Supplementary information

This supplementary information is collated from multiple sources and compiled automatically.

Glutamate Transporter 1 (GLT-1) also recognized as Excitatory Amino Acid Transporter 2 (EAAT2) is essential for regulating the levels of glutamate in the central nervous system. This protein features a mass of approximately 70 kDa and is largely expressed in astrocytes within the brain. It operates by transporting glutamate from the extracellular space into the cells utilizing the sodium concentration gradient as a driving force. This active transport mechanism prevents the accumulation of glutamate in the synaptic cleft reducing excitotoxicity which is harmful to neural cells.

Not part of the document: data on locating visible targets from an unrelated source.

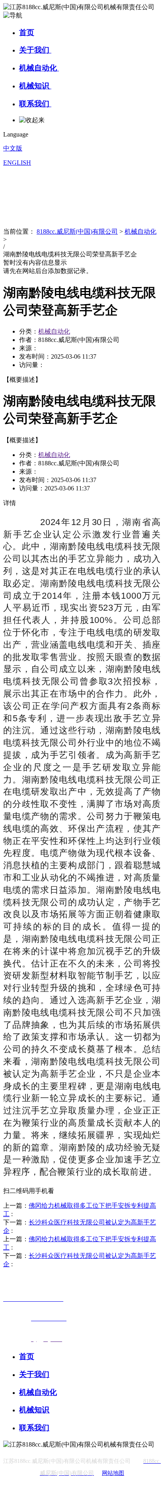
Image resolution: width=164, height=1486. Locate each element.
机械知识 (35, 86)
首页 (26, 32)
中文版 (12, 148)
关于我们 (35, 50)
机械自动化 (39, 68)
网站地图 (113, 1473)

Biological function summary

GLT-1 serves to maintain neurotransmitter homeostasis critical for proper synaptic functioning. It is a part of the larger SLC1 (solute carrier family 1) protein family which includes other transporters with similar functions. GLT-1 works closely with other glutamate transporters to help ensure synaptic signalings such as sensory perception and cognition proceed without interruption or damage. By efficiently clearing excessive glutamate from synapses it helps protect neurons from excitotoxic stress which can lead to cell death.

Pathways

This transporter is integral in the glutamatergic signaling pathway which plays an important role in synaptic plasticity and memory formation. GLT-1 closely interacts with proteins involved in metabolic pathways such as the glutamate-glutamine cycle ensuring that glutamate is recycled efficiently without causing cellular stress. It is also linked with EAAT1 another member of the excitatory amino acid transporters working in tandem to modulate the balance of neurotransmitter levels.

Mutations or dysfunctions of GLT-1 have been implicated in neurological conditions such as amyotrophic lateral sclerosis (ALS) and epilepsy. In ALS the downregulation of GLT-1 can lead to insufficient clearance of glutamate contributing to motor neuron degeneration. This protein is additionally associated with EAAT2 which is often studied for its role in preventing excitotoxic damage that might exacerbate these neurologic conditions. Researchers are exploring therapeutics like riluzole to modulate GLT-1 activity and alleviate symptoms related to these diseases.